Department of Anaesthesia and Intensive Care, County Council of Östergötland, Linköping, Sweden.
Burns. 2012 Nov;38(7):975-83. doi: 10.1016/j.burns.2012.05.012. Epub 2012 Jun 27.
Skin has a large dynamic capacity for alterations in blood flow, and is therefore often used for recruitment of blood during states of hypoperfusion such as during burn shock resuscitation. However, little is known about the blood flow and metabolic consequences seen in the dermis secondary to the use vasoactive drugs (i.e. noradrenaline) for circulatory support. The aims of this study were therefore: to develop an in vivo, human microdosing model based on dermal microdialysis; and in this model to investigate effects on blood flow and metabolism by local application of noradrenaline and nitroglycerin by the microdialysis system simulating drug induced circulatory support.
Nine healthy volunteers had microdialysis catheters placed intradermally in the volar surface of the lower arm. The catheters were perfused with noradrenaline 3 or 30 mmol/L and after an equilibrium period all catheters were perfused with nitroglycerine (2.2 mmol/L). Dermal blood flow was measured by the urea clearance technique and by laser Doppler imaging. Simultaneously changes in dermal glucose, lactate, and pyruvate concentrations were recorded.
Noradrenaline and nitroglycerine delivered to the dermis by the microdialysis probes induced large time- and dose-dependent changes in all variables. We particularly noted that tissue glucose concentrations responded rapidly to hypoperfusion but remained higher than zero.

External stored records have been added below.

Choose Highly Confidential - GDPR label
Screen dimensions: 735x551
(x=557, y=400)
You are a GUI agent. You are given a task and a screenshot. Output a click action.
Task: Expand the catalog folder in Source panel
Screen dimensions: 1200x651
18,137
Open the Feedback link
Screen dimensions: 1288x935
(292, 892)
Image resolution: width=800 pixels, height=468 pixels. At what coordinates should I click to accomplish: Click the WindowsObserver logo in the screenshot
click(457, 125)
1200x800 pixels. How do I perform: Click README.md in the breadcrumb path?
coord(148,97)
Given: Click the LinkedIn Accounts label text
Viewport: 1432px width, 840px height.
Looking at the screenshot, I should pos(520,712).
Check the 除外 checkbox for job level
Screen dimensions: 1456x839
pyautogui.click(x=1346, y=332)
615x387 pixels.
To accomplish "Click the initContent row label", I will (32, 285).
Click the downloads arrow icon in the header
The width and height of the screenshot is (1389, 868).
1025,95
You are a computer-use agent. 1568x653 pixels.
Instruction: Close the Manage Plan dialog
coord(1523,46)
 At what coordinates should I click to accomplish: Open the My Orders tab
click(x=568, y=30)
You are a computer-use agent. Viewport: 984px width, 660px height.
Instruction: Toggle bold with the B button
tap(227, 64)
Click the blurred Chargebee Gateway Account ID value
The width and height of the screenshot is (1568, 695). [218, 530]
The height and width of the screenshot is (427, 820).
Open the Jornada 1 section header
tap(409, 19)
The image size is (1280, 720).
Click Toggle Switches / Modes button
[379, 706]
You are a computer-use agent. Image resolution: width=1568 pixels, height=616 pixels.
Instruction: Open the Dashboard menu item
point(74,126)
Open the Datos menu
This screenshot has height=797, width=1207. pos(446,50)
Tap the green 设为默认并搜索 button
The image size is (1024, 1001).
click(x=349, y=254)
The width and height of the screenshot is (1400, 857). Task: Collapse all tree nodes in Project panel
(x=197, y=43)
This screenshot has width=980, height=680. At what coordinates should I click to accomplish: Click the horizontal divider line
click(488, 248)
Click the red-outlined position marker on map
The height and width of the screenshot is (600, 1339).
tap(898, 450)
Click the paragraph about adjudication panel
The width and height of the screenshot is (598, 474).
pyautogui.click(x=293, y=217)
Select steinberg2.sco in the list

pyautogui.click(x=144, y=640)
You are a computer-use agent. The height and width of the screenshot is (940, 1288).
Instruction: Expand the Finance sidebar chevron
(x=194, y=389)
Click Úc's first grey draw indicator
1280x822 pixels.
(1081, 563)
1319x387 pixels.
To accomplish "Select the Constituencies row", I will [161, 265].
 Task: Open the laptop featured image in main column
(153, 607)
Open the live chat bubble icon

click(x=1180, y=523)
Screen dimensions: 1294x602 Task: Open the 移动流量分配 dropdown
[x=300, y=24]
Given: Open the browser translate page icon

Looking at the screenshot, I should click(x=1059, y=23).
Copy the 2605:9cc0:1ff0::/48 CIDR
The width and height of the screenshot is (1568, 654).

Furthermore, vasoconstriction remained after the noradrenaline administration implicating vasospasm and an attenuated dermal autoregulatory capacity. The changes in glucose and lactate by vasoconstriction (noradrenaline) remained until vasodilatation was actively induced by nitroglycerine.
These findings, i.e., compromised dermal blood flow and metabolism are particularly interesting from the burn shock resuscitation perspective where noradrenaline is commonly used for circulatory support. The importance and clinical value of the results obtained in this in vivo dermal model in healthy volunteers needs to be further explored in burn-injured patients.
皮肤具有很大的血液流动能力,可以在低灌注状态下(如烧伤休克复苏期间)改变血液流动,因此经常用于招募血液。然而,对于血管活性药物(即去甲肾上腺素)用于循环支持时,真皮中观察到的血流和代谢变化知之甚少。因此,本研究的目的是:开发一种基于皮肤微透析的体内人微剂量模型;并在该模型中,通过微透析系统模拟药物诱导的循环支持,局部应用去甲肾上腺素和硝酸甘油,研究其对血流和代谢的影响。
9 名健康志愿者将微透析导管置于前臂掌侧的真皮内。导管以 3 或 30mmol/L 的去甲肾上腺素灌注,在平衡期后,所有导管均以 2.2mmol/L 的硝酸甘油灌注。尿素清除技术和激光多普勒成像测量真皮血流。同时记录真皮葡萄糖、乳酸和丙酮酸浓度的变化。
通过微透析探针递送至真皮的去甲肾上腺素和硝酸甘油诱导了所有变量的时间和剂量依赖性的大变化。我们特别注意到,组织葡萄糖浓度对低灌注的反应迅速,但仍高于零。此外,去甲肾上腺素给药后仍存在血管收缩,提示血管痉挛和真皮自动调节能力减弱。去甲肾上腺素引起的血管收缩导致的葡萄糖和乳酸变化,直到硝酸甘油主动诱导血管扩张时才会消失。
这些发现,即真皮血流和代谢受损,从烧伤休克复苏的角度来看特别有趣,因为去甲肾上腺素通常用于循环支持。需要进一步探索在健康志愿者体内真皮模型中获得的这些结果的重要性和临床价值,以便在烧伤患者中进行探索。